= To do =
Only the lines from the beginning of the data below through the line containing "1062x1295 pixels." belong in the response, each copied exactly.

· · · ·

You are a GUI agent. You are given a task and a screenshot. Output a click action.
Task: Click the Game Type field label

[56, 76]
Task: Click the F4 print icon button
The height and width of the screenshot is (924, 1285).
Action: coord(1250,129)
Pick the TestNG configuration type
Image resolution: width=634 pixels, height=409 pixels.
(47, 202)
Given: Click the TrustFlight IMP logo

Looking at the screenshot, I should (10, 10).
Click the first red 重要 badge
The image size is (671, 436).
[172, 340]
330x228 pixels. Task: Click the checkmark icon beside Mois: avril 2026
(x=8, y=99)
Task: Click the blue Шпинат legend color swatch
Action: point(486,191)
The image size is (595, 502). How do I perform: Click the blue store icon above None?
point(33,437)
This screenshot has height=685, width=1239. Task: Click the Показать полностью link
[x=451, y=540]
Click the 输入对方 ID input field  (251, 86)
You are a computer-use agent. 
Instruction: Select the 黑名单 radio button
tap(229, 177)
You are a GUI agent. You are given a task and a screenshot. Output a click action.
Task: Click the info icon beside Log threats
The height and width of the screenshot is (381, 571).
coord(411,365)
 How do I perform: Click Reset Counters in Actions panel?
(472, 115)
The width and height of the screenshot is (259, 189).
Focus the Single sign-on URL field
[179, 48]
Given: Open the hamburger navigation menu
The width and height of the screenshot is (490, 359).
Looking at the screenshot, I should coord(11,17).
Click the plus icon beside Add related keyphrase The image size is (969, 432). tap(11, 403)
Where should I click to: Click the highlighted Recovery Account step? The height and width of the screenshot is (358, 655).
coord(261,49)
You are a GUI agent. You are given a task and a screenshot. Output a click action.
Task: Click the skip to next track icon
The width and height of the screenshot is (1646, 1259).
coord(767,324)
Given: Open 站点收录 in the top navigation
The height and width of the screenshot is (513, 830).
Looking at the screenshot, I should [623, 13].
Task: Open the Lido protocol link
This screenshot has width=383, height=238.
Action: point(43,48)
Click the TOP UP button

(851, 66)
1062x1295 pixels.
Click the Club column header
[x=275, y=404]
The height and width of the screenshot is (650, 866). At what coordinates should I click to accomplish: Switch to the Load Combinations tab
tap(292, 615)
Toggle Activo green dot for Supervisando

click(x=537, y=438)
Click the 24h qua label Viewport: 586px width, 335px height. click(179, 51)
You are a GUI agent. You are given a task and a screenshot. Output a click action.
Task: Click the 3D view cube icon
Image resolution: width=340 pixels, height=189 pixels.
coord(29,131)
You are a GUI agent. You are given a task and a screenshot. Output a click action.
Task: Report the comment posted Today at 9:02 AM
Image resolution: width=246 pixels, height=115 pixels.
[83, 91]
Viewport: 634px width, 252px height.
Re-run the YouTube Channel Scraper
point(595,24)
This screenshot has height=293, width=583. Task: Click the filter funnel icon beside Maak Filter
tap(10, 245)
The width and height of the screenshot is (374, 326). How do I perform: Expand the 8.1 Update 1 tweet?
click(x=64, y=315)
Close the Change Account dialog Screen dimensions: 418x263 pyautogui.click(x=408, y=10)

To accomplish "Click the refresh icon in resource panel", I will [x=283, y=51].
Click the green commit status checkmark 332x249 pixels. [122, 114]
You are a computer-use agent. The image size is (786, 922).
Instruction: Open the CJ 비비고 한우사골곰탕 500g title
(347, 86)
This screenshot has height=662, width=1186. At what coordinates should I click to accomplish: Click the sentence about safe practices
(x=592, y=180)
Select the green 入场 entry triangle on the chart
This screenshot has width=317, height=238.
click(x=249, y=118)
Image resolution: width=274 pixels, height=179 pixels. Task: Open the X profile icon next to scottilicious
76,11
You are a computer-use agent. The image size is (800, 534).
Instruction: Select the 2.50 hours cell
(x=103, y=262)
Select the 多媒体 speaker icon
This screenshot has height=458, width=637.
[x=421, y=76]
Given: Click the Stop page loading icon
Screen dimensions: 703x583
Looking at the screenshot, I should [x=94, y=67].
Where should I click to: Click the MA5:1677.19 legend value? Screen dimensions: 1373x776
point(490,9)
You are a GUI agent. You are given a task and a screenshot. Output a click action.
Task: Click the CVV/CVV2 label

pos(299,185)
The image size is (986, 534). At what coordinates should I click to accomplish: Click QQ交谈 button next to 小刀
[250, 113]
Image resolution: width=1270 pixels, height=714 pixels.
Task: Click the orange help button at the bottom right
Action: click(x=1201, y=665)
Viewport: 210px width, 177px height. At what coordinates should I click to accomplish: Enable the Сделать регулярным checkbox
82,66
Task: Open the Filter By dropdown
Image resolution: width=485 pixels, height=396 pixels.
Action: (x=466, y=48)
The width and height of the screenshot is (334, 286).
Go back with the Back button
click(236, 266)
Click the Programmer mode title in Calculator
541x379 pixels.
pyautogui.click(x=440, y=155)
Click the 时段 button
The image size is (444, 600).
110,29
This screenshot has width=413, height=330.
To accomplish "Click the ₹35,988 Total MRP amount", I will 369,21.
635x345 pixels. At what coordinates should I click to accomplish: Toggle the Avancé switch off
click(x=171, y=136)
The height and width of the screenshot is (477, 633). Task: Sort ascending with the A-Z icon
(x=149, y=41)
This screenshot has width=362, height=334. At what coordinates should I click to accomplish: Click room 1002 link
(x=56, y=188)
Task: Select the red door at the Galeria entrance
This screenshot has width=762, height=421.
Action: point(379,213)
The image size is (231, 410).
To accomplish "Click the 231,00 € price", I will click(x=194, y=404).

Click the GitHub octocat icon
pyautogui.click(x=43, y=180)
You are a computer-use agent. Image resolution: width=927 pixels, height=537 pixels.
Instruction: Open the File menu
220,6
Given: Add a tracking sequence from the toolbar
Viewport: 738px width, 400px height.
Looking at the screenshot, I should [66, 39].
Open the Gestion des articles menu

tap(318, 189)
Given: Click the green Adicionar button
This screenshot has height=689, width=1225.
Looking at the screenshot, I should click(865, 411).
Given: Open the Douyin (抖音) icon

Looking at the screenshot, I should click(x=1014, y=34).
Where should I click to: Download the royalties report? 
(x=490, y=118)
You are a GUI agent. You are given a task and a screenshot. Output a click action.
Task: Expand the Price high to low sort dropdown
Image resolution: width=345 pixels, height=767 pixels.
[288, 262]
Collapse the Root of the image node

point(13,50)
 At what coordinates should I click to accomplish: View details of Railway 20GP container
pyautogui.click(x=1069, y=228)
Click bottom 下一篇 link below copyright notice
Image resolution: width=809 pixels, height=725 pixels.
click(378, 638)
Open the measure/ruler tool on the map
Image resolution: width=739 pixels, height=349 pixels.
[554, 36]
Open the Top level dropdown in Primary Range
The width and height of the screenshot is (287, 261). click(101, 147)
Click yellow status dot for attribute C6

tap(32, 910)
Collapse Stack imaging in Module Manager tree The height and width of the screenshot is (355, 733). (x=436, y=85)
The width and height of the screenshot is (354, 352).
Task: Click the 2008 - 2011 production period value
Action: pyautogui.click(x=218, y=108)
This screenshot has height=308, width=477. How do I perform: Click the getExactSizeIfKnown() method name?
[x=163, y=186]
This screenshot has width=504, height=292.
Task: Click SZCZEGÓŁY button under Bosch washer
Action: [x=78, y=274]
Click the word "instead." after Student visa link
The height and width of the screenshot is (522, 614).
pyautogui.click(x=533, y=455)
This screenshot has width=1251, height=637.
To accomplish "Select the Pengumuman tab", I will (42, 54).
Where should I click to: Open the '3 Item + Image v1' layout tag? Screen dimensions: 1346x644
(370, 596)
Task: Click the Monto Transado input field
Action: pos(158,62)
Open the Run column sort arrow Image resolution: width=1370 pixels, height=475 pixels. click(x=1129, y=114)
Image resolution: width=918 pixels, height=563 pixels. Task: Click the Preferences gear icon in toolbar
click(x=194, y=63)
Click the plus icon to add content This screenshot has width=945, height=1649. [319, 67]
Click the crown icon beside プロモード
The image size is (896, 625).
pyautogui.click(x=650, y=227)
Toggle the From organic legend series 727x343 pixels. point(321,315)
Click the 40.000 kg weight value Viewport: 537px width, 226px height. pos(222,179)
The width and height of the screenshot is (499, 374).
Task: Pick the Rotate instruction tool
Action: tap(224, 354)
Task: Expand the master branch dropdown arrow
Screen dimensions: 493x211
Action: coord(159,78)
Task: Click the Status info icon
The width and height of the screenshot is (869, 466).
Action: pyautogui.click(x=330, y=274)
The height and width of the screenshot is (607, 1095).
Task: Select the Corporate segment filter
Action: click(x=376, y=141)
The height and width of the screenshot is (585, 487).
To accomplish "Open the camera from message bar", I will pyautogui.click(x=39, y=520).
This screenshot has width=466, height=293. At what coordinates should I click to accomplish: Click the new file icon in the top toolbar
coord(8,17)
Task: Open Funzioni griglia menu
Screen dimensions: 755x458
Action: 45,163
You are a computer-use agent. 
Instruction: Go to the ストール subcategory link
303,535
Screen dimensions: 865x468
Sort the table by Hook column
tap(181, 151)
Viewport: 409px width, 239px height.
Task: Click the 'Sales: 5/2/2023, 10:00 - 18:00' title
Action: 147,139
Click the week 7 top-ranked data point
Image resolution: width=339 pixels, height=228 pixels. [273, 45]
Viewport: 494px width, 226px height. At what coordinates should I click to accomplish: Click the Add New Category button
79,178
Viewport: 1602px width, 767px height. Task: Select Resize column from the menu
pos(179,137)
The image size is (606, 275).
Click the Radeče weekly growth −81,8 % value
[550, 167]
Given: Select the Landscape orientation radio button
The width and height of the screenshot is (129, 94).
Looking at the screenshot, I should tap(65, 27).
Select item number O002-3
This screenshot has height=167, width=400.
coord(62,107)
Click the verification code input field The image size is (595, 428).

· · · ·

= Result of this task =
You are a GUI agent. You are given a task and a screenshot. Output a click action.
Task: Click the Game Type field label

[56, 76]
Task: Click the F4 print icon button
The height and width of the screenshot is (924, 1285).
Action: coord(1250,129)
Pick the TestNG configuration type
Image resolution: width=634 pixels, height=409 pixels.
(47, 202)
Given: Click the TrustFlight IMP logo

Looking at the screenshot, I should (10, 10).
Click the first red 重要 badge
The image size is (671, 436).
[172, 340]
330x228 pixels. Task: Click the checkmark icon beside Mois: avril 2026
(x=8, y=99)
Task: Click the blue Шпинат legend color swatch
Action: point(486,191)
The image size is (595, 502). How do I perform: Click the blue store icon above None?
point(33,437)
This screenshot has height=685, width=1239. Task: Click the Показать полностью link
[x=451, y=540]
Click the 输入对方 ID input field  (251, 86)
You are a computer-use agent. 
Instruction: Select the 黑名单 radio button
tap(229, 177)
You are a GUI agent. You are given a task and a screenshot. Output a click action.
Task: Click the info icon beside Log threats
The height and width of the screenshot is (381, 571).
coord(411,365)
 How do I perform: Click Reset Counters in Actions panel?
(472, 115)
The width and height of the screenshot is (259, 189).
Focus the Single sign-on URL field
[179, 48]
Given: Open the hamburger navigation menu
The width and height of the screenshot is (490, 359).
Looking at the screenshot, I should coord(11,17).
Click the plus icon beside Add related keyphrase The image size is (969, 432). tap(11, 403)
Where should I click to: Click the highlighted Recovery Account step? The height and width of the screenshot is (358, 655).
coord(261,49)
You are a GUI agent. You are given a task and a screenshot. Output a click action.
Task: Click the skip to next track icon
The width and height of the screenshot is (1646, 1259).
coord(767,324)
Given: Open 站点收录 in the top navigation
The height and width of the screenshot is (513, 830).
Looking at the screenshot, I should [623, 13].
Task: Open the Lido protocol link
This screenshot has width=383, height=238.
Action: point(43,48)
Click the TOP UP button

(851, 66)
1062x1295 pixels.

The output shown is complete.